L’Afrique est invitée à maîtriser la transformation de ses matières premières, en misant sur des chaînes de valeurs complémentaires. Le Maroc est disposé à apporter son expertise dans l’atteinte de cette intégration régionale pour le continent.
Par Désy M.
L'Afrique est un terrain d’opportunités sans précédent, mais elle reste un continent en construction. «L’Afrique n’est pas un marché mature, mais c’est précisément ce qui fait sa force pour les entrepreneurs audacieux», a souligné Thami Ghorfi, président de l’Ecole supérieure de commerce et de gestion (ESCA), lors du panel intitulé «Morocco Now = Africa Now», en marge de la 16ème édition des Medays tenu à Tanger.

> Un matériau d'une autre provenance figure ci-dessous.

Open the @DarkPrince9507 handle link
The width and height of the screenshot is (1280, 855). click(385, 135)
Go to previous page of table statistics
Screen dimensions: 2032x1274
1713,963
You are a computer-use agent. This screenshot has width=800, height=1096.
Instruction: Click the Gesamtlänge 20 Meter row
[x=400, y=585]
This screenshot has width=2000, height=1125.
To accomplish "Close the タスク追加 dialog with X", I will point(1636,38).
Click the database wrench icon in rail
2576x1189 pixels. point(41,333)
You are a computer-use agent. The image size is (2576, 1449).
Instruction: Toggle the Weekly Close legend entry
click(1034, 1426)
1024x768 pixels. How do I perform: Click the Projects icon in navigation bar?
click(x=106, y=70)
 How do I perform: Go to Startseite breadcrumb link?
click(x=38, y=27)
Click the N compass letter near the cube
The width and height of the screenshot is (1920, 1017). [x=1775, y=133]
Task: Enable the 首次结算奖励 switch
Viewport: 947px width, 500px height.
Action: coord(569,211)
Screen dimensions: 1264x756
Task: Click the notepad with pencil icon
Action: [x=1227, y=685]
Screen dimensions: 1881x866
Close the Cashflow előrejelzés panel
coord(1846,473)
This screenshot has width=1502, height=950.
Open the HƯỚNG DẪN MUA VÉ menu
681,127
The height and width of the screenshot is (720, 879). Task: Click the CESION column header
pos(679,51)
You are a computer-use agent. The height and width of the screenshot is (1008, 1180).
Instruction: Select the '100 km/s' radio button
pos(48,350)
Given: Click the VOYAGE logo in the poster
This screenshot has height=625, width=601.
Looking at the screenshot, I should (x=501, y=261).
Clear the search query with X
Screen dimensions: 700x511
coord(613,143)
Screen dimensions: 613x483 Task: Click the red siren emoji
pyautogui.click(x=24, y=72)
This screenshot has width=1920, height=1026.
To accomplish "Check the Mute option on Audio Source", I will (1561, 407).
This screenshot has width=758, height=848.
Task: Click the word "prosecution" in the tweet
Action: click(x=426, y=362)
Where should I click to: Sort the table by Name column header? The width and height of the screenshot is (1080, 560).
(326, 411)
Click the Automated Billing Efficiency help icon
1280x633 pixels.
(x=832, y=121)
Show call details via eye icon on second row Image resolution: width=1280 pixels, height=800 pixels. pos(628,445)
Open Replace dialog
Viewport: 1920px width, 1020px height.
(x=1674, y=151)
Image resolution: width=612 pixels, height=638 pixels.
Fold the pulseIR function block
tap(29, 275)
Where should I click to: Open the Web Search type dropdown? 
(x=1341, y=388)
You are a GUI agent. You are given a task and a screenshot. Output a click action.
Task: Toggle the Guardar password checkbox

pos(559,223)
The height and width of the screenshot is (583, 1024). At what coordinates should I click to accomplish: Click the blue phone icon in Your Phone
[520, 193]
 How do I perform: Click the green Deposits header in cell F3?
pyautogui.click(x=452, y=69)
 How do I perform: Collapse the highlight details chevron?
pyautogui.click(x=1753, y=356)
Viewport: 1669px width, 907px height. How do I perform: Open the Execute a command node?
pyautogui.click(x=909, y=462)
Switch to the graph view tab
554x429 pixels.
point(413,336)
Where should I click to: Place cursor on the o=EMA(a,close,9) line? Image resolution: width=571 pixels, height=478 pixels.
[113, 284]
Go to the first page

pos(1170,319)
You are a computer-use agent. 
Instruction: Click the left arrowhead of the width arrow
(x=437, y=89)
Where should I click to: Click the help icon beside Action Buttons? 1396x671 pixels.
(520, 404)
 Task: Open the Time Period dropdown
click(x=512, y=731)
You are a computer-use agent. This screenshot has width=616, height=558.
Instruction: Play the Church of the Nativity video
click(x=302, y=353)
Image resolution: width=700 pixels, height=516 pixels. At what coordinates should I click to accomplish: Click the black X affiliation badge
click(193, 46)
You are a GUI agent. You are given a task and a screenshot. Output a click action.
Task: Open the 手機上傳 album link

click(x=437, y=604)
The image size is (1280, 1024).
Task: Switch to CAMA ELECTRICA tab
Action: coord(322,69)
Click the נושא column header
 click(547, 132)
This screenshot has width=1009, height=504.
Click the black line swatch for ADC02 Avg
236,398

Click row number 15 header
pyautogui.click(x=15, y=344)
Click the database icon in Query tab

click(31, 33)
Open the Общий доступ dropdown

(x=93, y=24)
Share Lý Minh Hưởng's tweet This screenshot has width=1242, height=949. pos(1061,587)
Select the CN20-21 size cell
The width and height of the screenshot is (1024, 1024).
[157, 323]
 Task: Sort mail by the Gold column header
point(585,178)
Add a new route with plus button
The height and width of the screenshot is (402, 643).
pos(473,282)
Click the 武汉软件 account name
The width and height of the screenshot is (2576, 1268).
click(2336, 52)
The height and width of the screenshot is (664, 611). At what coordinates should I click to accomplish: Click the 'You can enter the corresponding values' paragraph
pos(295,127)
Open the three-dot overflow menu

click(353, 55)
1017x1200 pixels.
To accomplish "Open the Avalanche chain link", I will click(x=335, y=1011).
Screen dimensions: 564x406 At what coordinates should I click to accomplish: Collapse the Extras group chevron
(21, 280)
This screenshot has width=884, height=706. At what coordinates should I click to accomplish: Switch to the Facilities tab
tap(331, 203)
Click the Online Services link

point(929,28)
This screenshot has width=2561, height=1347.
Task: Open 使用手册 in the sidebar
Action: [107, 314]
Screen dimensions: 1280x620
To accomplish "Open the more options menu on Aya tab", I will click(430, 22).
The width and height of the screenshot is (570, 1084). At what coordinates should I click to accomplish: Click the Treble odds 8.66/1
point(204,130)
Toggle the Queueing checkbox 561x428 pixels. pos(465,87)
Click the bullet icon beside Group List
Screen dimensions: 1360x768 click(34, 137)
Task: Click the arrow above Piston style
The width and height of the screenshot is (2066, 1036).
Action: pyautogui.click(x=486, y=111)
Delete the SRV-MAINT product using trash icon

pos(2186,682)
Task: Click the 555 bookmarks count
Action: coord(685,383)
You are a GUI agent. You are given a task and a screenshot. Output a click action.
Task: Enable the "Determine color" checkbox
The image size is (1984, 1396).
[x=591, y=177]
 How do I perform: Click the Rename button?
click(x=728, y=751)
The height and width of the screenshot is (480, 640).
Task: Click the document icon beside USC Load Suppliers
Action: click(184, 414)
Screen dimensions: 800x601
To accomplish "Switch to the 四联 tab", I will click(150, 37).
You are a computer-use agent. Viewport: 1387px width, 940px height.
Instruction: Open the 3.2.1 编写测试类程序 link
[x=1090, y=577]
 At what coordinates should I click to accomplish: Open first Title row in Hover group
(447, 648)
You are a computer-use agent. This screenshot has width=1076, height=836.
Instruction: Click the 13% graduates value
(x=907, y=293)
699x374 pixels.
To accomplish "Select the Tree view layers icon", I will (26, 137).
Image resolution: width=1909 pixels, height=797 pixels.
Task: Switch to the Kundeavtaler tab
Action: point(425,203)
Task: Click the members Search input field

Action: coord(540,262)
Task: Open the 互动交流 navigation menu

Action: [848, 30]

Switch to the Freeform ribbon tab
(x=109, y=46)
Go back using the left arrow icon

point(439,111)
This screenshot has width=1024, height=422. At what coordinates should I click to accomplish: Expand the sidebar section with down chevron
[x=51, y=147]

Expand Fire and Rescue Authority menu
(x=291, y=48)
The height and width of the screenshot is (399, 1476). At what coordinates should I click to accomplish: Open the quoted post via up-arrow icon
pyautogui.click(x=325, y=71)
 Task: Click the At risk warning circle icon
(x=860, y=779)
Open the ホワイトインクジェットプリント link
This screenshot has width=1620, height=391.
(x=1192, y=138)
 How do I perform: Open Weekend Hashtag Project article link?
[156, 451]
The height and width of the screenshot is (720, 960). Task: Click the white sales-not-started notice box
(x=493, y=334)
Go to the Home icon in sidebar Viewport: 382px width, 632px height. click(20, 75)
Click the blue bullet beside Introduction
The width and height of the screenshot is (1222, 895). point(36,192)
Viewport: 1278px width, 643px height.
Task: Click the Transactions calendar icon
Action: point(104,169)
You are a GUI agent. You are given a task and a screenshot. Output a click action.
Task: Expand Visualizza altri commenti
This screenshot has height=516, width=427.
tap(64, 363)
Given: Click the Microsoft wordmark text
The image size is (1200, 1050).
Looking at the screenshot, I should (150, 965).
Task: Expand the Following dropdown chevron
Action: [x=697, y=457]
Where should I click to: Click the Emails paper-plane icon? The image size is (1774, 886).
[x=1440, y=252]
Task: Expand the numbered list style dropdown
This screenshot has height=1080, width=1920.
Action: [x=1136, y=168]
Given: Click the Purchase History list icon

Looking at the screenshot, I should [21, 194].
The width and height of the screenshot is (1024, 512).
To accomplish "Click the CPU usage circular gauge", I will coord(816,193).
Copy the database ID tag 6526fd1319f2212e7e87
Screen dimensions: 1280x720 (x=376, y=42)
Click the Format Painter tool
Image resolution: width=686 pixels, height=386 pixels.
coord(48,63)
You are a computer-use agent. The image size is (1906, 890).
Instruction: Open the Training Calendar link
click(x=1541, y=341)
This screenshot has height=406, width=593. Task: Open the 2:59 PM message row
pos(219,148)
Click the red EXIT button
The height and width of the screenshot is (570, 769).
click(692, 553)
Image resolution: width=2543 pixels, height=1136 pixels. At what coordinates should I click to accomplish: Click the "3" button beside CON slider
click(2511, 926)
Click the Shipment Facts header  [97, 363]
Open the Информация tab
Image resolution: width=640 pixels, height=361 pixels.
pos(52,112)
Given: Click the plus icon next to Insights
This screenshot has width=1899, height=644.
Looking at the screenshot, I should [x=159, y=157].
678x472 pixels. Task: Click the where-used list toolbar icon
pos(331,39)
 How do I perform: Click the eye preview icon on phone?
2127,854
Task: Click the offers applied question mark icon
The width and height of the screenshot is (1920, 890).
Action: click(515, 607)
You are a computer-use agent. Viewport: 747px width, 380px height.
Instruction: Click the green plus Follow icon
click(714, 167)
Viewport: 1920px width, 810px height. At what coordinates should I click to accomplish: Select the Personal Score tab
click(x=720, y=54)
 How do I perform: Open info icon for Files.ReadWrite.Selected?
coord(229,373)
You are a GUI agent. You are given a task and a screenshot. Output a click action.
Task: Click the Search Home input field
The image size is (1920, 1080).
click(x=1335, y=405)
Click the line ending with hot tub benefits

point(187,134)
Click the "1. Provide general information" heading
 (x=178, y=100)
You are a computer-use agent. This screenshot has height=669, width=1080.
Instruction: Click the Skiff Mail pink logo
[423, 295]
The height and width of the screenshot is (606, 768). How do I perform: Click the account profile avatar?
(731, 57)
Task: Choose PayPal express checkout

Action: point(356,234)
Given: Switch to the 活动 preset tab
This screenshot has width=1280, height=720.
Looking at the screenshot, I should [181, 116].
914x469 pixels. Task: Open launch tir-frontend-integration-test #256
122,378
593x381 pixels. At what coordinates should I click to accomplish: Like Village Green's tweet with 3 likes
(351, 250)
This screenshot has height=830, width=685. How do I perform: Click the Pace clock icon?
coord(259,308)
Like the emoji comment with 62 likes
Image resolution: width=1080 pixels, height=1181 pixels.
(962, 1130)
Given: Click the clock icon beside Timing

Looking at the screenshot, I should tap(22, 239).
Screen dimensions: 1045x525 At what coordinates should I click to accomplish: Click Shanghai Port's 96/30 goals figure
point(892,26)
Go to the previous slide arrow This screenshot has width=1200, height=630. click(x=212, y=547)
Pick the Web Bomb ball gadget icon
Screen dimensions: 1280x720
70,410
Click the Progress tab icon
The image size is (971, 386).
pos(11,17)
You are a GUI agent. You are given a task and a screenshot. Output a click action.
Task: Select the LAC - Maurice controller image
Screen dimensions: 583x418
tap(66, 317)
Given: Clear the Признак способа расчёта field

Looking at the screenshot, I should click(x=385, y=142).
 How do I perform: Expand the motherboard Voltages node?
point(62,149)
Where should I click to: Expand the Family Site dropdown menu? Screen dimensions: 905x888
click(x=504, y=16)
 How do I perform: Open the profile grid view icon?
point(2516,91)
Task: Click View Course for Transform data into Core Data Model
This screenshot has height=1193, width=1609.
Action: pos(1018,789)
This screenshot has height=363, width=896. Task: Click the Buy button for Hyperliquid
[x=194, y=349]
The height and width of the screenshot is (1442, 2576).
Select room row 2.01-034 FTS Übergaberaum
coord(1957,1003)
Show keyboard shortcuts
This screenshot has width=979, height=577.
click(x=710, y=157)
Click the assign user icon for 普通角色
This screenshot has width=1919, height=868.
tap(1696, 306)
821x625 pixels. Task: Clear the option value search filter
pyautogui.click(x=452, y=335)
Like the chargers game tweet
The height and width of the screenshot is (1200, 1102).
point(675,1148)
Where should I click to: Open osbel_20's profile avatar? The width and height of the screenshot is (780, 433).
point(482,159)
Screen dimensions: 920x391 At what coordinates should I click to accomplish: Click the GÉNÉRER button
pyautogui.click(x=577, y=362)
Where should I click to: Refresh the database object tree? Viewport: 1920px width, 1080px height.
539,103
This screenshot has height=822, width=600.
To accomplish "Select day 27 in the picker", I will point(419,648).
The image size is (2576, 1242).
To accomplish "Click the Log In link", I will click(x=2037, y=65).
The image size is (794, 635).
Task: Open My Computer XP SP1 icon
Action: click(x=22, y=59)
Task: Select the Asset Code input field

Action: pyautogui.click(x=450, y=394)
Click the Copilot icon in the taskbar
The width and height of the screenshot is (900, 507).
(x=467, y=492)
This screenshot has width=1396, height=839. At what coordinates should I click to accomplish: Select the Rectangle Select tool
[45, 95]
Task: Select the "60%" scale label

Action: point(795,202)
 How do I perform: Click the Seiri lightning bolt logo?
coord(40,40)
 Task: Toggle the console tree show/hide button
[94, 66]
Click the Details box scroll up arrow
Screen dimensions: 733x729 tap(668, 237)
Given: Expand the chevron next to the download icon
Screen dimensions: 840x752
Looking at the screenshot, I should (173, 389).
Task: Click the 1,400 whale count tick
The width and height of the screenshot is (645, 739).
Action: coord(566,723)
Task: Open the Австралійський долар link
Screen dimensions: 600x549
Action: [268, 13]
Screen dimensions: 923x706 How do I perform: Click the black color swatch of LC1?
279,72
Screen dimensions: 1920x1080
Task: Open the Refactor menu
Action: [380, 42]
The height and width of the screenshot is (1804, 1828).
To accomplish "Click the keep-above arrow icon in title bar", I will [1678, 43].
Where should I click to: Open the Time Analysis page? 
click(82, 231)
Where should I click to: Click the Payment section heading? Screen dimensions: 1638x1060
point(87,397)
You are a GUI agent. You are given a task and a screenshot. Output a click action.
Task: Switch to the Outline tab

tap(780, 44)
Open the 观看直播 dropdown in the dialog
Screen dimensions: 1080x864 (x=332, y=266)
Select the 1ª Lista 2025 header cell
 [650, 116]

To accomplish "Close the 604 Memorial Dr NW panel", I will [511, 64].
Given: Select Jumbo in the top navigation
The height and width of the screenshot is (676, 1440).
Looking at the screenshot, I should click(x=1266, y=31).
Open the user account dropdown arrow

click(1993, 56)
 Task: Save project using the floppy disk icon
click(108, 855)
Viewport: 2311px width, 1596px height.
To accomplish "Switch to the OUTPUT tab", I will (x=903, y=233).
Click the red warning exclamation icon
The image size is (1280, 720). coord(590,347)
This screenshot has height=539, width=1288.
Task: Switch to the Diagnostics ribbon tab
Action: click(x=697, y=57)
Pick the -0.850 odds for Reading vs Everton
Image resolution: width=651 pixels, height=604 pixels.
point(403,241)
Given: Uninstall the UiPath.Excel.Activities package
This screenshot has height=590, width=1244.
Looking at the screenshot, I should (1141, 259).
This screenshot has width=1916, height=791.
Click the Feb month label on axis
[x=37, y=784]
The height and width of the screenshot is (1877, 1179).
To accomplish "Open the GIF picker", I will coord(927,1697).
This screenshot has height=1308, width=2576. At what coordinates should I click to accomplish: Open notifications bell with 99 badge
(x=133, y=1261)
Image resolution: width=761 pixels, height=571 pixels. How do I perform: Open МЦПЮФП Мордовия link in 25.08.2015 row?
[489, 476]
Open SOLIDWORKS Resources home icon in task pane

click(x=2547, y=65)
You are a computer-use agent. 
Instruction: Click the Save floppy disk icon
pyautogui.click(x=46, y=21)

Un chiffre éloquent a émergé des discussions : avec 10 millions d’entrepreneurs, l’Afrique pourrait générer 100 millions d’emplois, répondant ainsi à ses défis démographiques. Pour cela, l’entrepreneuriat doit être au cœur des stratégies de développement, une orientation que le Maroc a pleinement intégrée dans ses politiques. «Un hub ne s’improvise pas, il se construit», a déclaré Ghorfi en parlant du chemin sur lequel le Maroc s’est engagé pour construire et consolider sa position de hub régional, en devenant un acteur central de l’intégration africaine. Son retour à l’Union africaine en 2017 a marqué une étape décisive, traduisant cette volonté de renforcer la coopération continentale.
Créer des chaînes de valeur locales
Lors dudit colloque, l’Afrique a été appelée à maîtriser la transformation de ses matières premières. Détenant plus de 30% des ressources minières mondiales, elle ne génère que moins de 1% de la valeur ajoutée industrielle mondiale. «Nous devons sortir de l’exportation brute de nos matières premières et investir dans leur transformation locale, car c’est là que réside la véritable richesse», a affirmé Abdou Souleye Diop, président de la Commission Afrique de la Confédération générale des entreprises du Maroc (CGEM). Le Maroc, connecté aux chaînes de valeur mondiales dans des secteurs comme l’automobile ou l’aéronautique, a été cité en exemple. Cependant, l’intégration africaine reste un défi. Une étude commandée par la CGEM a mis en évidence les complémentarités entre le Maroc et plusieurs pays africains dans des domaines clés comme le textile, l’automobile, l’agroalimentaire et l’électronique.
Abdou Diop a pris l’exemple des pays africains producteurs de coton qui pourraient se spécialiser dans la production de fils ou de tissus, les exporter ensuite vers le Maroc pour la confection de vêtements finis. Ceci grâce aux liaisons routières, aériennes et portuaires dont dispose le Maroc, ouvrant la porte sur les marchés africains et internationaux. Des projets structurants tels que le gazoduc Nigeria-Maroc ou encore la façade Atlantique témoignent également de cette vision panafricaine, offrant des solutions concrètes d’intégration régionale en matière d’approvisionnement énergétique. Le potentiel africain en matière d’énergies renouvelables, en particulier dans le domaine de l’hydrogène vert, une technologie qui suscite un intérêt croissant, peut aussi permettre une coopération interne.
Éducation et innovation
L’éducation est apparue comme un pilier essentiel du développement du continent africain, avec une place particulière pour le Maroc. «Le Maroc a une longue tradition de formation des élites africaines, mais nous devons structurer cette offre pour en faire un véritable levier d’influence et de développement pour le continent», a déclaré Thami Ghorfi. Le Royaume entend attirer davantage d’étudiants africains.
Simplification des visas, augmentation des capacités d’accueil dans les universités, recrutement de formateurs africains : autant de pistes pour positionner le Royaume comme un pôle éducatif continental. Avec un marché mondial des études à l’étranger qui compte 6,5 millions d’étudiants, dont 20% originaires d’Afrique, le Maroc a des cartes à jouer. Les MEDays 2024 ont rappelé que l’avenir de l’Afrique repose sur sa capacité à s’unir pour relever les défis globaux. La transition énergétique, l’urbanisation et la croissance démographique exigent des réponses coordonnées et des partenariats stratégiques. «La réussite de l’Afrique dépendra de sa capacité à construire des modèles économiques autonomes, basés sur une coopération intra-africaine renforcée, et cela doit se traduire par des politiques économiques concrètes», a conclu Jouad Kerdoudi, président de l’Institut marocain des relations internationales (IMRI).